The 2018 Svijany Open was a professional tennis tournament played on clay courts. It was the 6th edition of the tournament which was part of the 2018 ATP Challenger Tour. It took place in Liberec, Czech Republic between 30 July and 5 August 2018.

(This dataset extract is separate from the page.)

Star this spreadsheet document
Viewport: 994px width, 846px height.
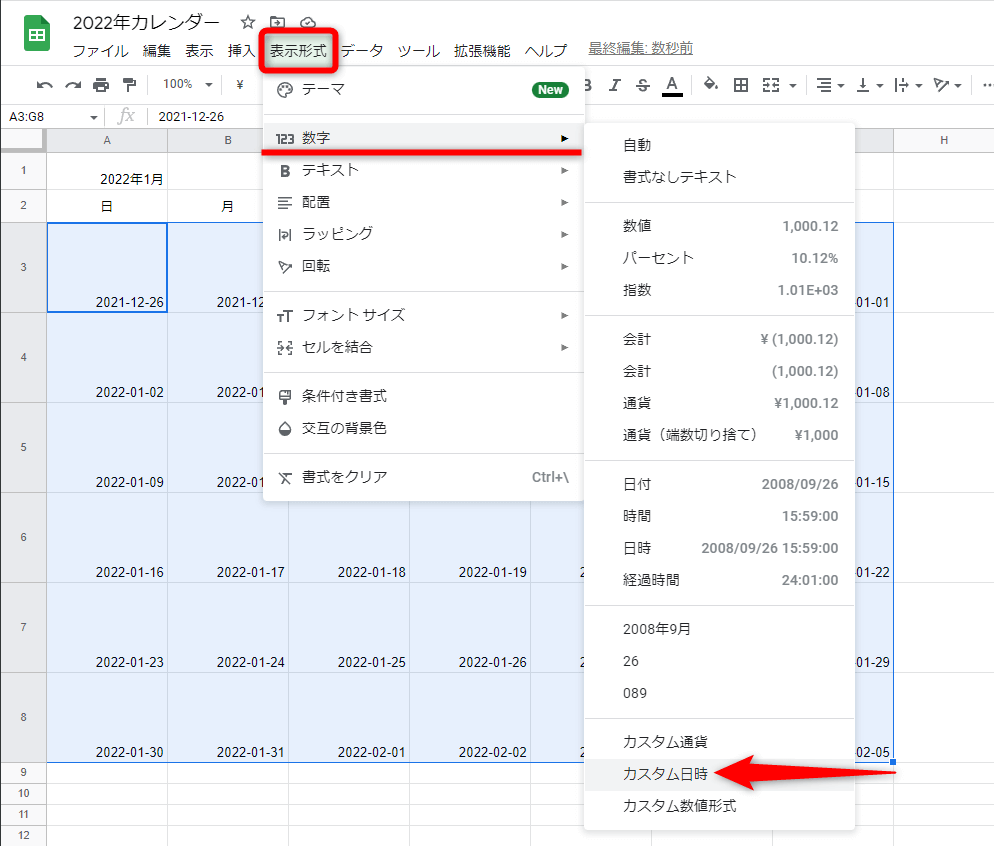coord(248,22)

==Singles main-draw entrants==
===Seeds===

| Country | Player | Rank^{1} | Seed |
|---|---|---|---|
| POR | Pedro Sousa | 140 | 1 |
| SVK | Andrej Martin | 163 | 2 |
| HUN | Attila Balázs | 167 | 3 |
| CZE | Adam Pavlásek | 181 | 4 |
| BRA | Guilherme Clezar | 192 | 5 |
| ESP | Pedro Martínez | 193 | 6 |
| CRO | Nino Serdarušić | 194 | 7 |
| BLR | Uladzimir Ignatik | 212 | 8 |

- ^{1} Rankings are as of 23 July 2018.

===Other entrants===
The following players received wildcards into the singles main draw:
- CZE Dominik Kellovský
- CZE Patrik Rikl
- CZE Jan Šátral
- CZE Michael Vrbenský

The following player received entry into the singles main draw as a special exempt:
- PER Juan Pablo Varillas

The following player received entry into the singles main draw using a protected ranking:
- ITA Riccardo Bellotti

The following players received entry from the qualifying draw:
- RUS Pavel Kotov
- HUN Zsombor Piros
- CZE David Poljak
- SLO Nik Razboršek

==Champions==
===Singles===

- SVK Andrej Martin def. POR Pedro Sousa 6–1, 6–2.

===Doubles===

- BEL Sander Gillé / BEL Joran Vliegen def. SVK Filip Polášek / CZE Patrik Rikl 6–3, 6–4.